**Work to be completed:** Write out, without any change, the lines starting with the line that contains "At what coordinates should I click to accomplish: Open" and going on through the final line, including both ends. Leave the pictures out of your copy.

**Material supplied:**
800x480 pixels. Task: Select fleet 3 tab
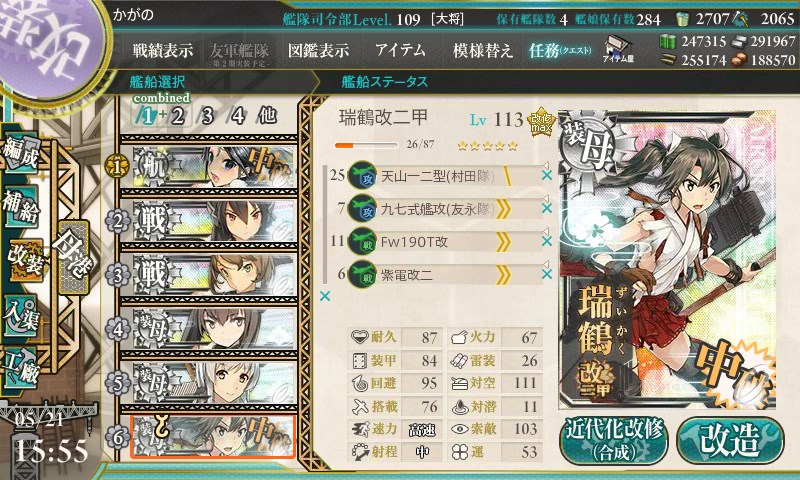pos(207,116)
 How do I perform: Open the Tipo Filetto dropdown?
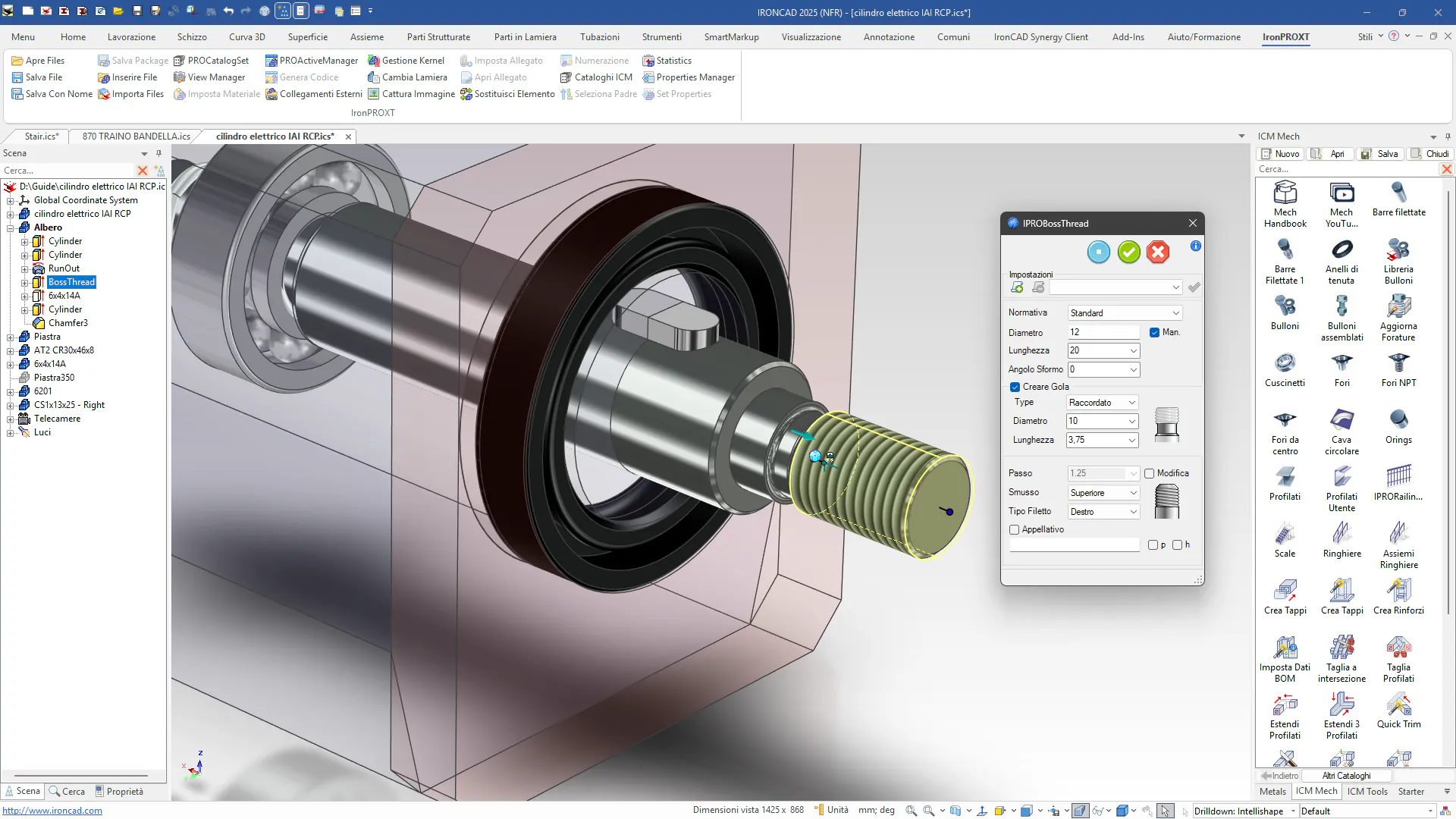click(1103, 512)
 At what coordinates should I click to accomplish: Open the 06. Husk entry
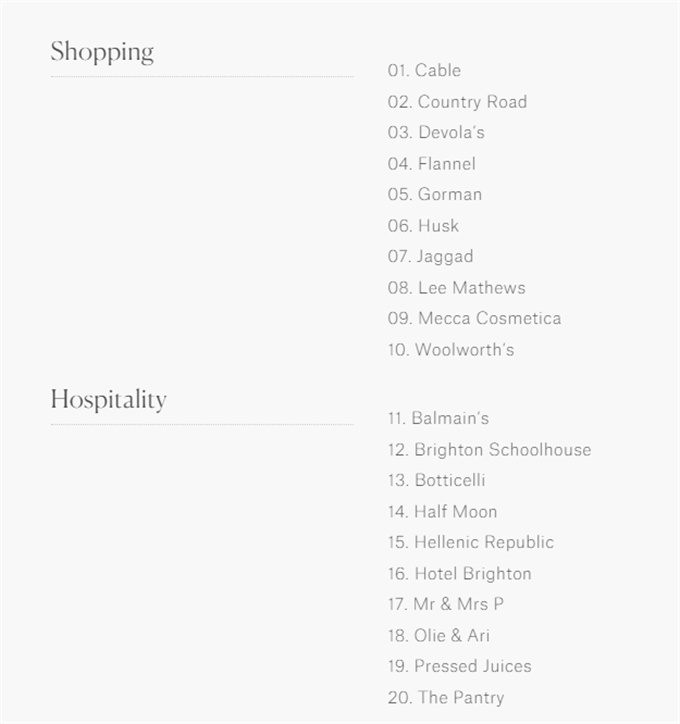[x=424, y=226]
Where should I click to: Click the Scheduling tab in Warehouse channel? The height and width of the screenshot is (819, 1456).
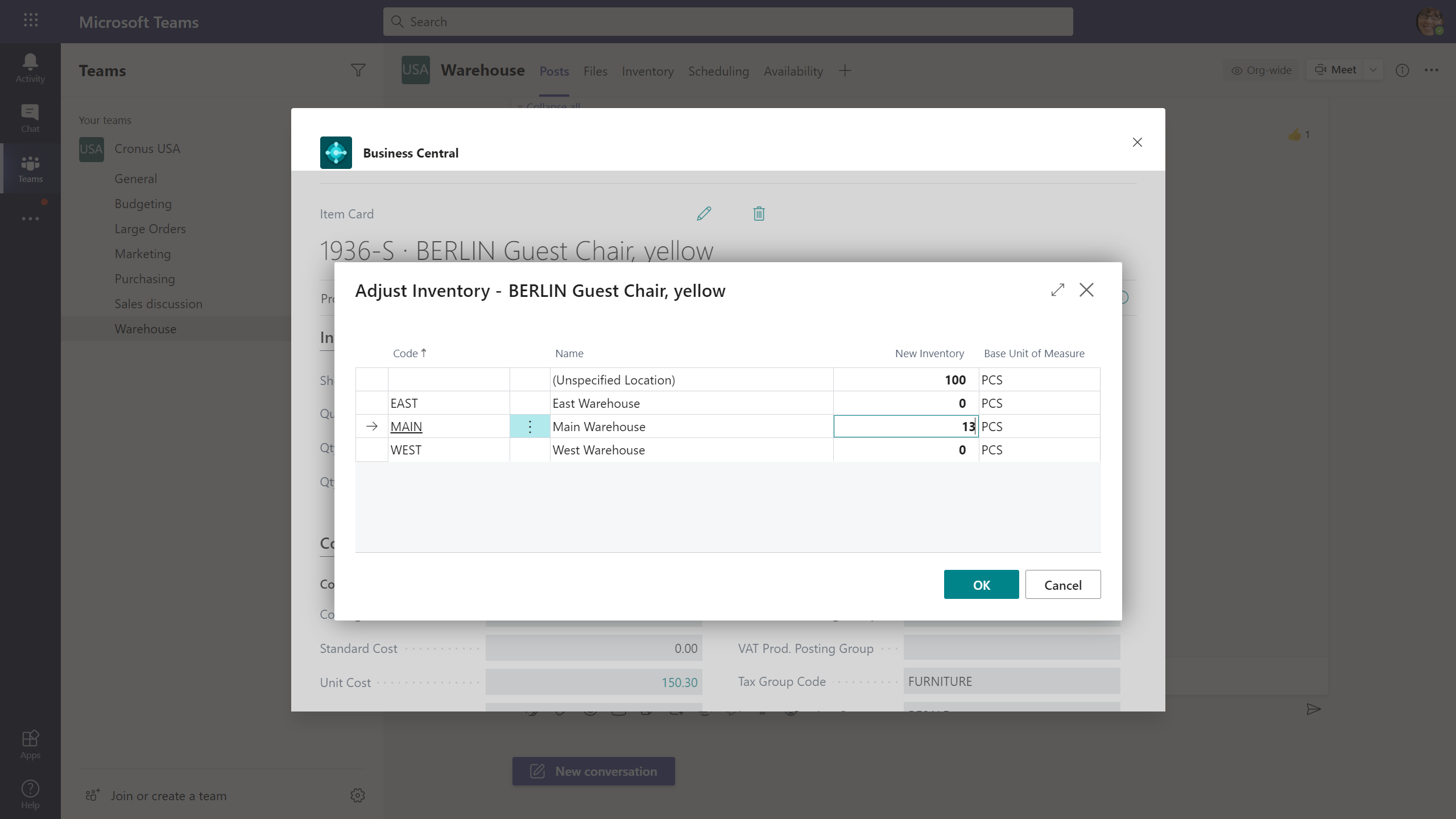pos(718,70)
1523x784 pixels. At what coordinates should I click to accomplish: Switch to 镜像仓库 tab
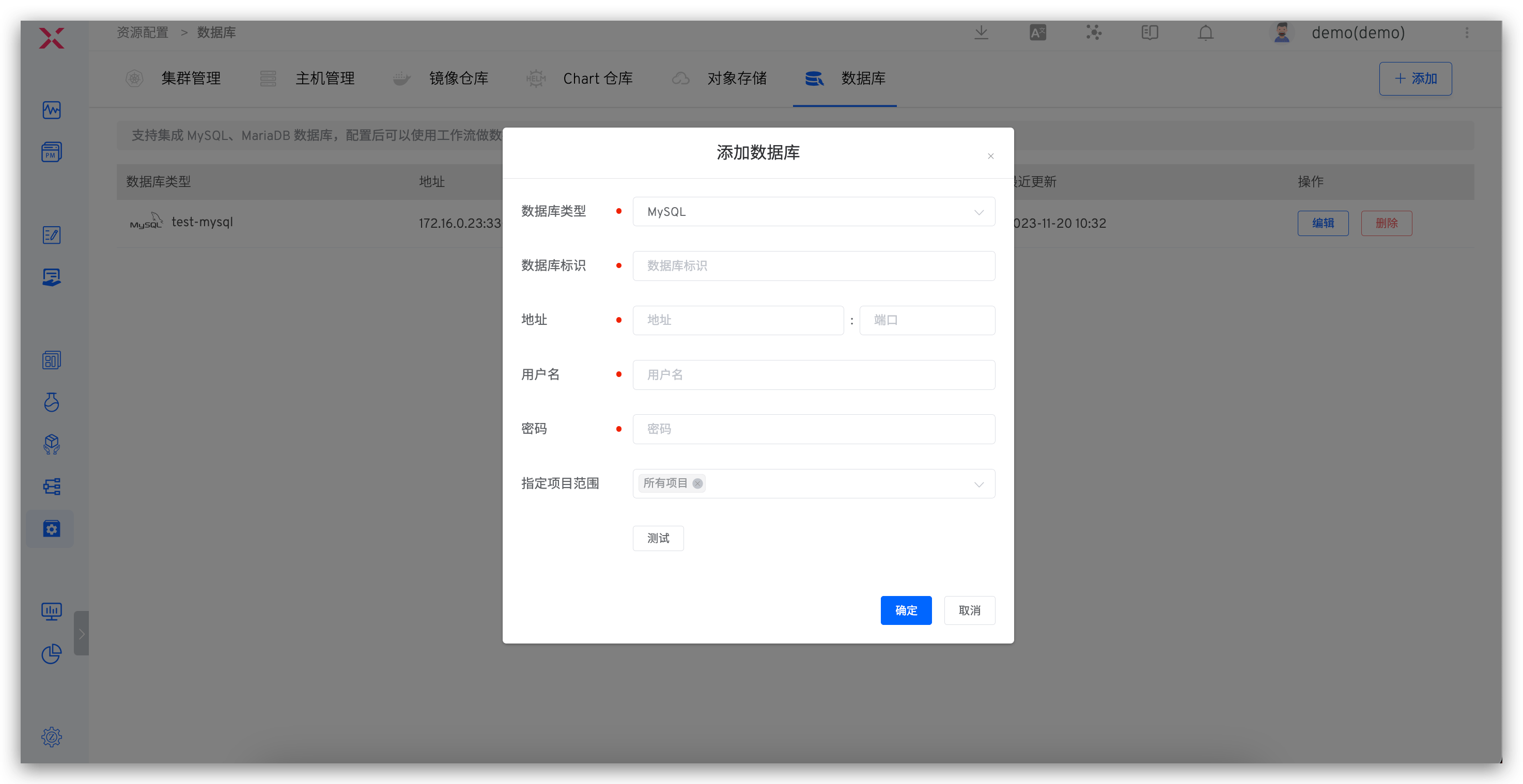tap(458, 79)
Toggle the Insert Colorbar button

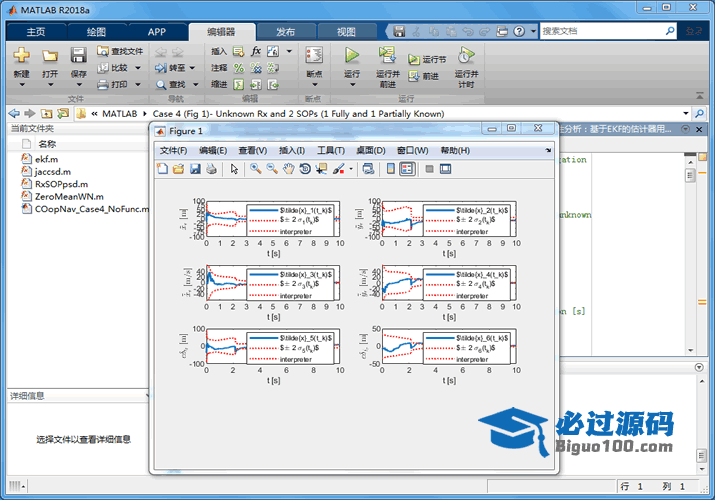click(x=390, y=169)
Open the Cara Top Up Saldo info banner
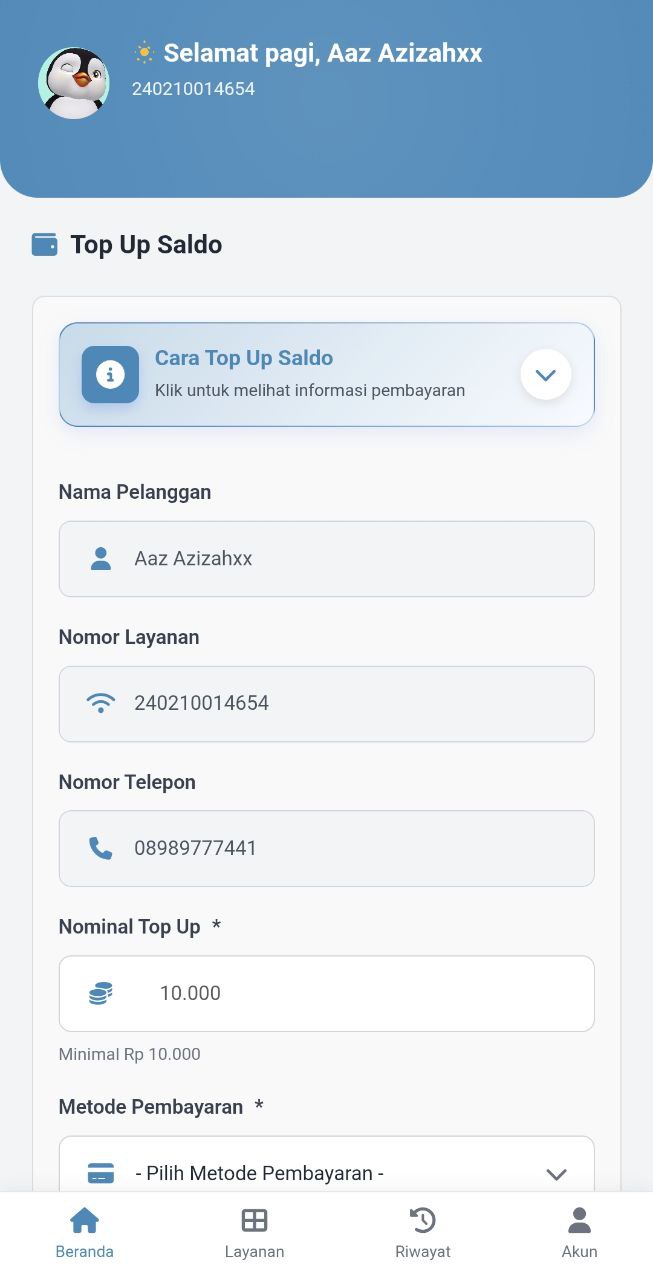 click(x=310, y=375)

**Reply:**
 At what coordinates should I click to accomplish: Open the 06. Husk entry
[x=424, y=226]
Where should I click to: Click the Scheduling tab in Warehouse channel? The height and width of the screenshot is (819, 1456).
pos(718,70)
1523x784 pixels. At what coordinates should I click to accomplish: Switch to 镜像仓库 tab
tap(458, 79)
Toggle the Insert Colorbar button

click(x=390, y=169)
Open the Cara Top Up Saldo info banner
 click(x=310, y=375)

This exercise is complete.